My days consist of waking up, scrolling through social media in desperate and quiet attempts to stay present in the world while not being overwhelmed by reports of hospital conditions and the ridiculous and infuriating state of the government. I make coffee and breakfast as I listen to a podcast and then fill time with applying to jobs, video chatting with friends, dancing, drawing, writing, cooking, drinking, watching movies, being outdoors. I hear from a lot of my community that in some ways we are living healthier than we ever have before. In some ways this is a breakdown of so much that wasn’t serving people in the modern era. Part of me, a large part I think, hopes we never go back to the way things were. That this uncontrollable and senseless thing may serve as a catalyst for positive change and a shift of collective values. But the last people I hugged before my partner I hugged over a month ago, and that fact lives in my body, listless and alone. I miss people, and life outside of this moment.
This town is a strange place, mostly vacant in this moment because it’s off season for summer vacationers. People seem wary of us as outsiders, and it’s hard to blame them. It is located in the outer banks, and so we are a five minute walk from both the sound and the ocean with beaches on either side of the thin spit of land the town sits on. Being here makes me feel both a great amount of gratitude about our access to somewhere outside the city, and, if I’m being honest, quite a bit of guilt. It’s a beautiful place. At least once a day I walk down to the dock, down a rickety wooden staircase, but not before pausing in the overgrown marsh to feel my own wild reflected in the twisted trees and long wet grass and hanging vines and newborn flowers.
Here I am sure I must be some kind of witch.
Today, I sit on the edge of the dock with the wind pushing against me so that I involuntarily sway even in stillness, watching waves surge toward the shore, over the grass, pressing up against the sand in surrender. I am struck by these waves mirroring the waves raging against my ribcage, incited by the beating and struggling of my tender heart. The storm of emotion and evolution that I am waging under the surface of my skin. As I write this sentence, a wave crashes against a wooden post holding up the dock and small droplets jump up to lick my legs, almost in understanding, in support. When you live in isolation, you very quickly begin to find friendship in strange places. The sun’s warmth, a bird’s call, the sound of rain, the unstable twinkle of the stars.
As the wind pushes against me, I have the impulse, as I have for the past several months, to push back. To test my own strength, to question, to deny previous perceptions of myself, to deny shame and self hatred built out of expectation and societal norms, to deny systems that have disenfranchised me to the point where I cannot serve others in the ways that I want to, and therefore being complicit in their disenfranchisement. To grow past the container I have built for myself. To lean into what I don't already know, and to what I have known my whole life. That I have a power and resilience and spirit that I am only beginning to understand and unleash.
It has been a bizarre year for my life. To catch you up, I moved across the country from the home I knew in Seattle, after almost five years there, to New York City to start a graduate program I ultimately realized was not a fit for me, and soon after realized New York is also not a place I am interested in living.
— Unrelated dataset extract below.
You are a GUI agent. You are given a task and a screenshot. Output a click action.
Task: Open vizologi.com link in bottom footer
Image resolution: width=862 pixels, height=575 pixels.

And then a global pandemic threw everything into perspective and uncertainty. I am now living in the transition between one life and another perpetually, indefinitely. But I’m thankful for this year and the many ways it’s kicked my ass and I’m sure will continue to kick my ass. I believe I will always remember my 30th year as they year I had to reckon with myself. Messy and gritty and truthful and painful and empowering and vulnerable. Constantly moving and utterly still.